[Opening Input material section]
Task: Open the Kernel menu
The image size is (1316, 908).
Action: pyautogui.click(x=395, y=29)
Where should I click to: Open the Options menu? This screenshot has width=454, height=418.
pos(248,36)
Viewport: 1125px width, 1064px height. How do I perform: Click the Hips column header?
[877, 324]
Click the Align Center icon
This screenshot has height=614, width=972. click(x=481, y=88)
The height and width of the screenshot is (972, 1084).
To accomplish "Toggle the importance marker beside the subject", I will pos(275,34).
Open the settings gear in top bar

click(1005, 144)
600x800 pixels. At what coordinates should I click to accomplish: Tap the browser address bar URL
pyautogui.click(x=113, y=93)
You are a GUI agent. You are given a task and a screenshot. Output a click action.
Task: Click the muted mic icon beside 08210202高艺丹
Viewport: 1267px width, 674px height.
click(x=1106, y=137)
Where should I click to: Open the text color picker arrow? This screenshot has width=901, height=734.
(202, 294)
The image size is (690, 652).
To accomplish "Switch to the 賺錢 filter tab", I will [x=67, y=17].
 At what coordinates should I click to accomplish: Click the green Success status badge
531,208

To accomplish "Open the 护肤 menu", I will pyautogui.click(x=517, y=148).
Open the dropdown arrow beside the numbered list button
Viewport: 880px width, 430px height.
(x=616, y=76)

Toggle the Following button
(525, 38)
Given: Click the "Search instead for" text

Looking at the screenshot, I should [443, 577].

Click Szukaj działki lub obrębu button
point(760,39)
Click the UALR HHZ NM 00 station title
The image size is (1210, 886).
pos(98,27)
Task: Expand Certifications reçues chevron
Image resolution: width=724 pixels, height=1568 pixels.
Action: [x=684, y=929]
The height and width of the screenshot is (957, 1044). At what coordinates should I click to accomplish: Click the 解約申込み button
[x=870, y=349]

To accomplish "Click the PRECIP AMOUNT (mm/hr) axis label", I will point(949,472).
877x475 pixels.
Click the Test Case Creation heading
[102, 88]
[Closing Input material section]
— What is needed —
Line by line, copy the records exactly.

— Expected output —
Task: Open the Kernel menu
The image size is (1316, 908).
Action: pyautogui.click(x=395, y=29)
Where should I click to: Open the Options menu? This screenshot has width=454, height=418.
pos(248,36)
Viewport: 1125px width, 1064px height. How do I perform: Click the Hips column header?
[877, 324]
Click the Align Center icon
This screenshot has height=614, width=972. click(x=481, y=88)
The height and width of the screenshot is (972, 1084).
To accomplish "Toggle the importance marker beside the subject", I will pos(275,34).
Open the settings gear in top bar

click(1005, 144)
600x800 pixels. At what coordinates should I click to accomplish: Tap the browser address bar URL
pyautogui.click(x=113, y=93)
You are a GUI agent. You are given a task and a screenshot. Output a click action.
Task: Click the muted mic icon beside 08210202高艺丹
Viewport: 1267px width, 674px height.
click(x=1106, y=137)
Where should I click to: Open the text color picker arrow? This screenshot has width=901, height=734.
(202, 294)
The image size is (690, 652).
To accomplish "Switch to the 賺錢 filter tab", I will [x=67, y=17].
 At what coordinates should I click to accomplish: Click the green Success status badge
531,208

To accomplish "Open the 护肤 menu", I will pyautogui.click(x=517, y=148).
Open the dropdown arrow beside the numbered list button
Viewport: 880px width, 430px height.
(x=616, y=76)

Toggle the Following button
(525, 38)
Given: Click the "Search instead for" text

Looking at the screenshot, I should [443, 577].

Click Szukaj działki lub obrębu button
point(760,39)
Click the UALR HHZ NM 00 station title
The image size is (1210, 886).
pos(98,27)
Task: Expand Certifications reçues chevron
Image resolution: width=724 pixels, height=1568 pixels.
Action: [x=684, y=929]
The height and width of the screenshot is (957, 1044). At what coordinates should I click to accomplish: Click the 解約申込み button
[x=870, y=349]

To accomplish "Click the PRECIP AMOUNT (mm/hr) axis label", I will point(949,472).
877x475 pixels.
Click the Test Case Creation heading
[102, 88]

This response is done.